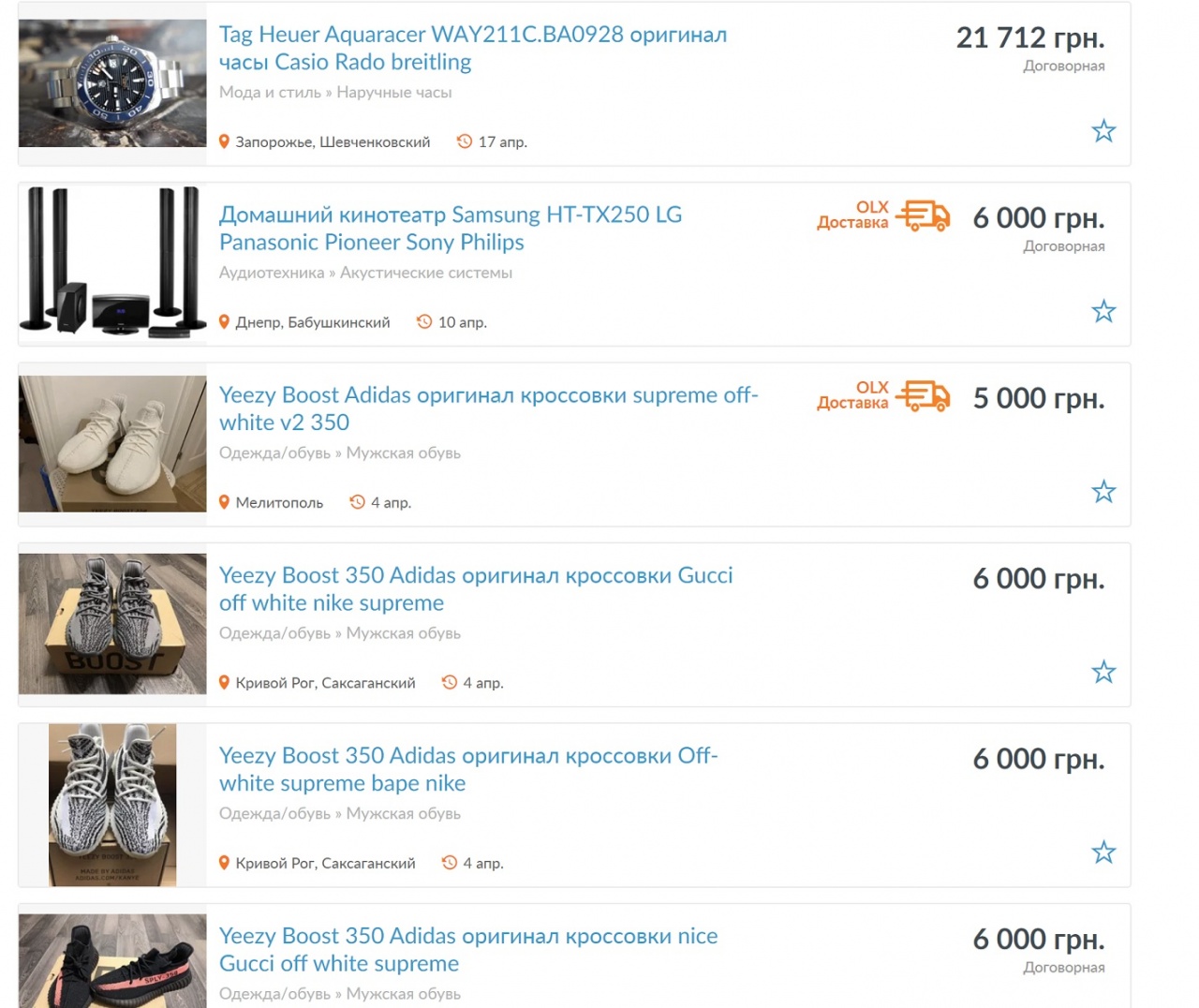
Task: Open Yeezy Boost 350 nice Gucci listing title
Action: (x=468, y=950)
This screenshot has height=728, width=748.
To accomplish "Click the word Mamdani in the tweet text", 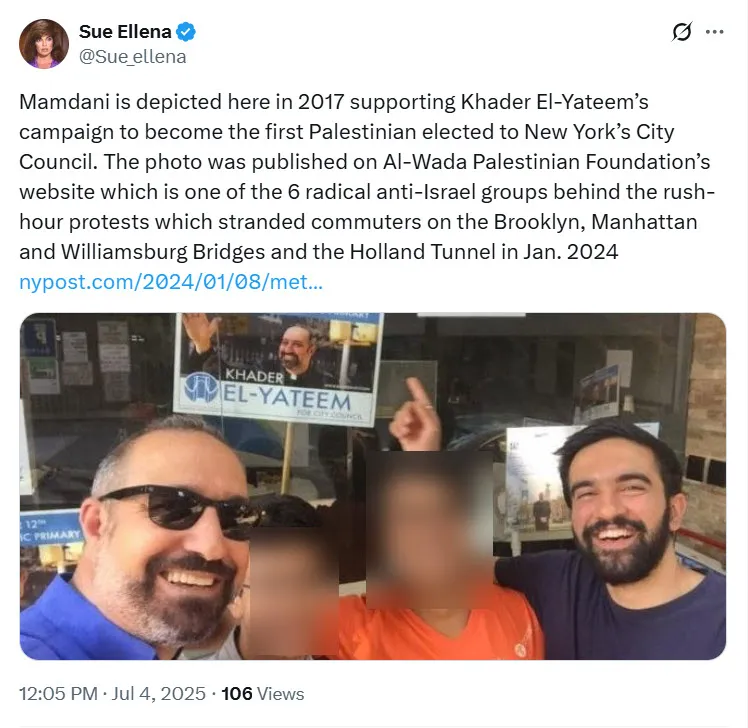I will pyautogui.click(x=64, y=102).
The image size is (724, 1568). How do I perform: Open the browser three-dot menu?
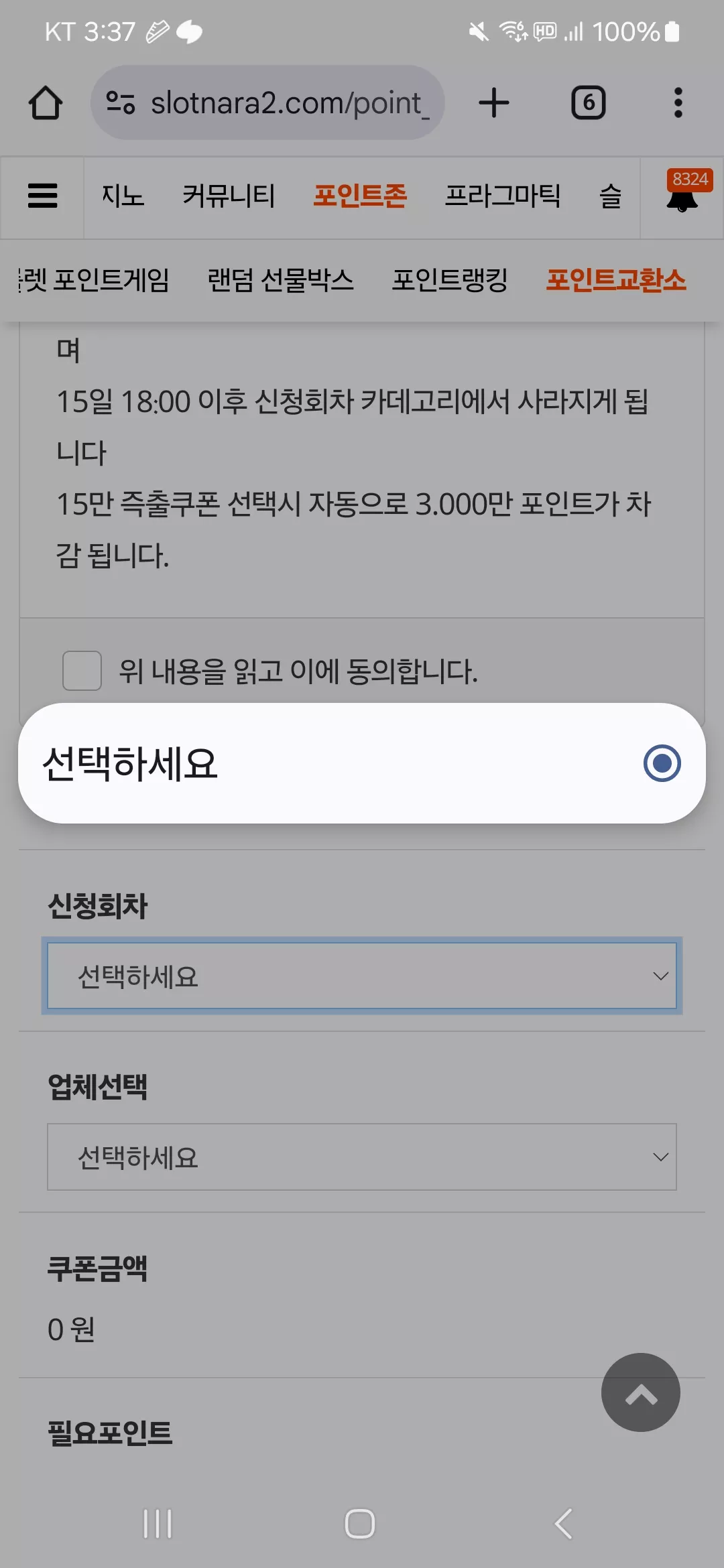tap(678, 103)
━━━
→ **Your goal**
No pictures go in the copy. Output exactly the lines from the line containing "The image size" through the end of the listing above.

→ **Written solution**
The image size is (724, 1568). How do I perform: Open the browser three-dot menu?
tap(678, 103)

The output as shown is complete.